*** Opening Data records ***

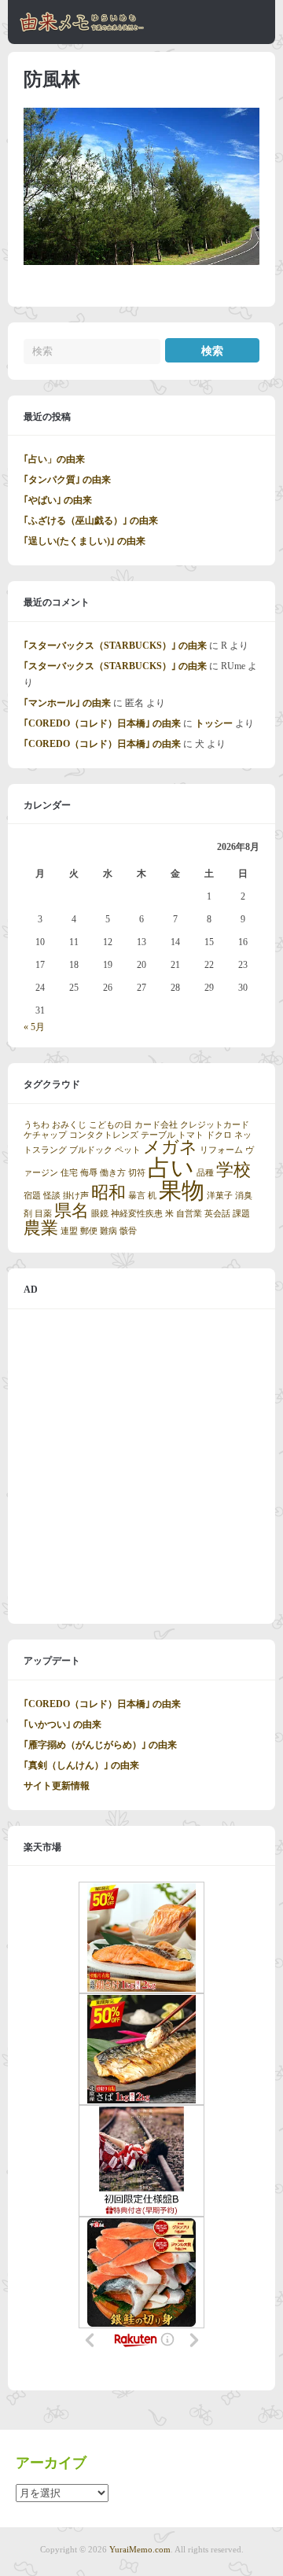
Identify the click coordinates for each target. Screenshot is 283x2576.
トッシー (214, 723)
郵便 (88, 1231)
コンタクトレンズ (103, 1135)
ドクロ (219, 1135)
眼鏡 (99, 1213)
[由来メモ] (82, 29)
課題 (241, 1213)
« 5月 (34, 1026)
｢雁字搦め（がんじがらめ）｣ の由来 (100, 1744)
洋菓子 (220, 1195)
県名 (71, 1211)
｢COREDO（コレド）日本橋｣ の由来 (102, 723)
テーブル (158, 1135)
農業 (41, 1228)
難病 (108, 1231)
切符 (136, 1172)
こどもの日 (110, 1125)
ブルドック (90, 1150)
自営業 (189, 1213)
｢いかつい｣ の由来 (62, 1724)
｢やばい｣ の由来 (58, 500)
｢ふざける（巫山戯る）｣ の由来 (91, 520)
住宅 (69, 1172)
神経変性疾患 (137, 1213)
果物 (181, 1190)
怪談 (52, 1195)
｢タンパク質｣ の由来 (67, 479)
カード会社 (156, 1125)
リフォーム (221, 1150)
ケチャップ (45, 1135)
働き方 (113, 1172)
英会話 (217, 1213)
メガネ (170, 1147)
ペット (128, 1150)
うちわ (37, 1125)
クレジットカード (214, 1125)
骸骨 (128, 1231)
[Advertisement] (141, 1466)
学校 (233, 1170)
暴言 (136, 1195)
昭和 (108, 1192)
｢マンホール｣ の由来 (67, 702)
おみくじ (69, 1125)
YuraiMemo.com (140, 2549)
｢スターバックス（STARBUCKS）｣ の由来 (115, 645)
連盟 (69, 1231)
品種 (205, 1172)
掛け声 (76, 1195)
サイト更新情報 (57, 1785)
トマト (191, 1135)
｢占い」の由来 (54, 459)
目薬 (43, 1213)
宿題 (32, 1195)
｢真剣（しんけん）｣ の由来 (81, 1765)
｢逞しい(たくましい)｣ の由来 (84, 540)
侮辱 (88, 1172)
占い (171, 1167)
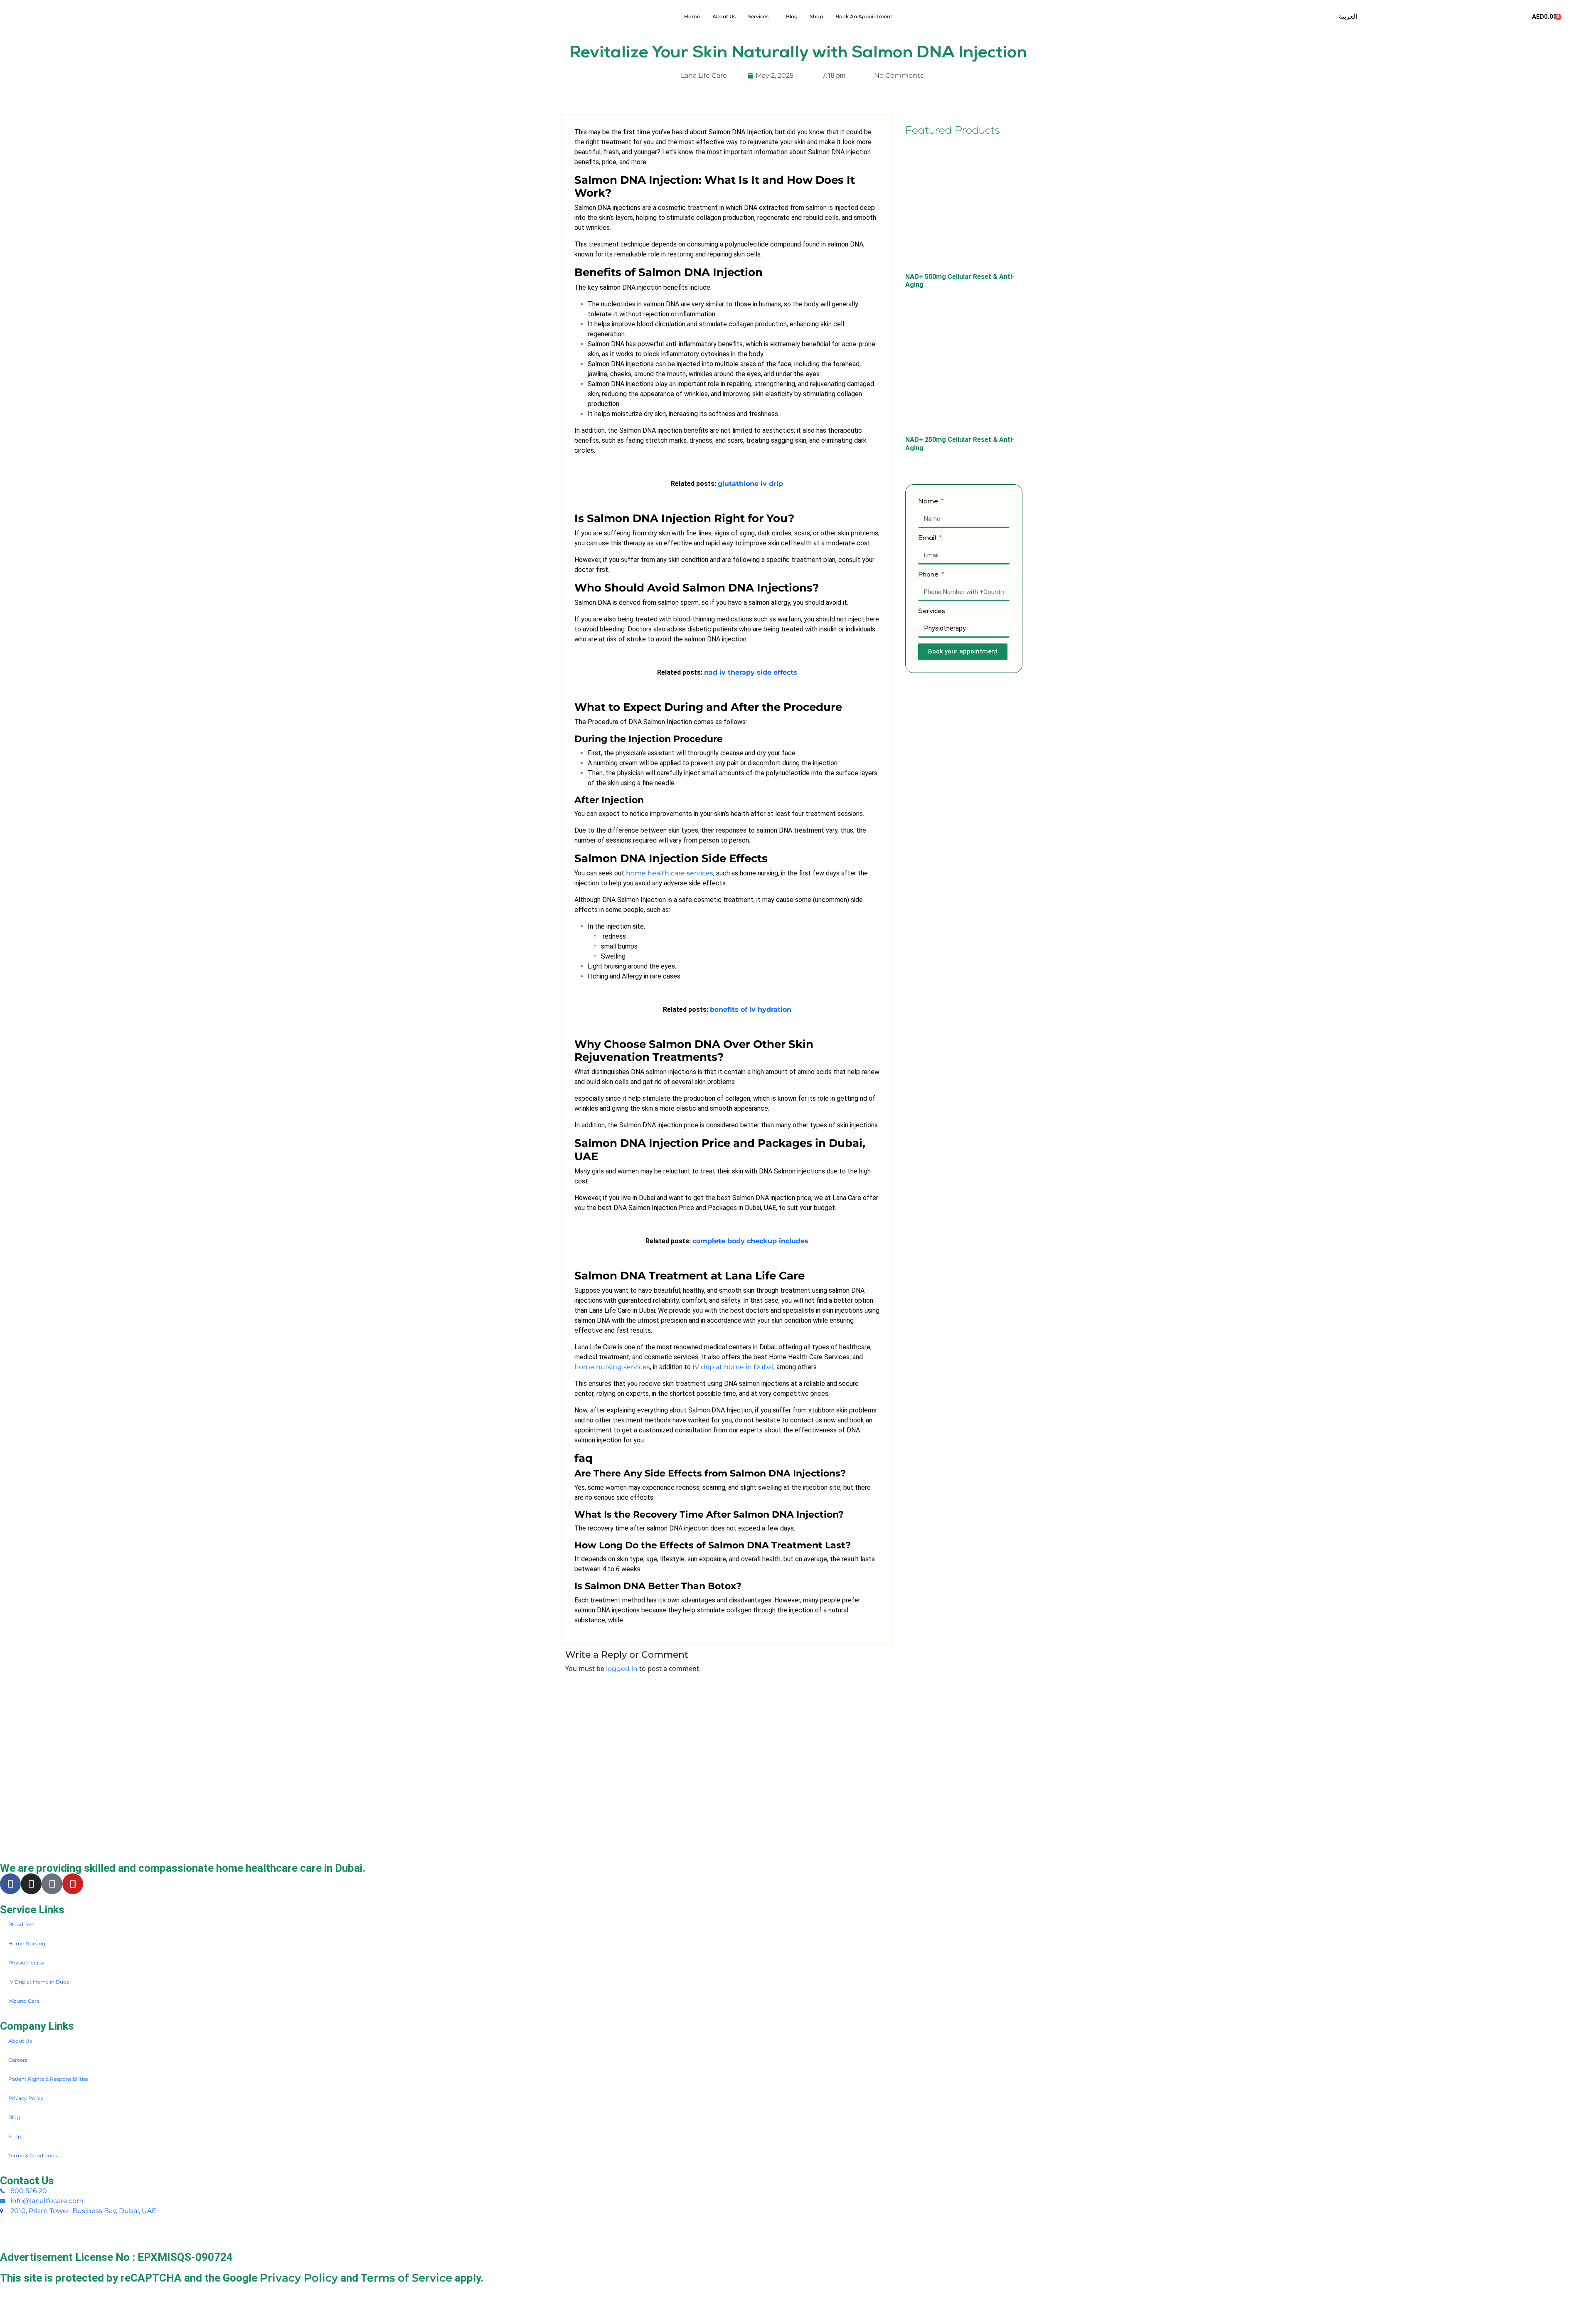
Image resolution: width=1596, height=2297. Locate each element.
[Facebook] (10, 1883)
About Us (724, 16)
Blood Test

*** Closing Data records ***

* **What the task asks**:
Each line from the one holding "郵便 (88, 1231)" through the final line of the data needs to be transcribed exactly. Include both ends, skip the pictures, and add nothing.

* **The answer**:
郵便 (88, 1231)
コンタクトレンズ (103, 1135)
ドクロ (219, 1135)
眼鏡 (99, 1213)
[由来メモ] (82, 29)
課題 (241, 1213)
« 5月 (34, 1026)
｢雁字搦め（がんじがらめ）｣ の由来 (100, 1744)
洋菓子 (220, 1195)
県名 (71, 1211)
｢COREDO（コレド）日本橋｣ の由来 (102, 723)
テーブル (158, 1135)
農業 (41, 1228)
難病 (108, 1231)
切符 (136, 1172)
こどもの日 (110, 1125)
ブルドック (90, 1150)
自営業 (189, 1213)
｢いかつい｣ の由来 (62, 1724)
｢やばい｣ の由来 (58, 500)
｢ふざける（巫山戯る）｣ の由来 (91, 520)
住宅 (69, 1172)
神経変性疾患 (137, 1213)
果物 (181, 1190)
怪談 (52, 1195)
｢タンパク質｣ の由来 (67, 479)
カード会社 (156, 1125)
リフォーム (221, 1150)
ケチャップ (45, 1135)
働き方 (113, 1172)
英会話 (217, 1213)
メガネ (170, 1147)
ペット (128, 1150)
うちわ (37, 1125)
クレジットカード (214, 1125)
骸骨 (128, 1231)
[Advertisement] (141, 1466)
学校 (233, 1170)
暴言 (136, 1195)
昭和 (108, 1192)
｢マンホール｣ の由来 (67, 702)
おみくじ (69, 1125)
YuraiMemo.com (140, 2549)
｢スターバックス（STARBUCKS）｣ の由来 (115, 645)
連盟 (69, 1231)
品種 (205, 1172)
掛け声 (76, 1195)
サイト更新情報 (57, 1785)
トマト (191, 1135)
｢占い」の由来 (54, 459)
目薬 (43, 1213)
宿題 (32, 1195)
｢真剣（しんけん）｣ の由来 (81, 1765)
｢逞しい(たくましい)｣ の由来 (84, 540)
侮辱 (88, 1172)
占い (171, 1167)
Image resolution: width=1596, height=2297. Locate each element.
[Facebook] (10, 1883)
About Us (724, 16)
Blood Test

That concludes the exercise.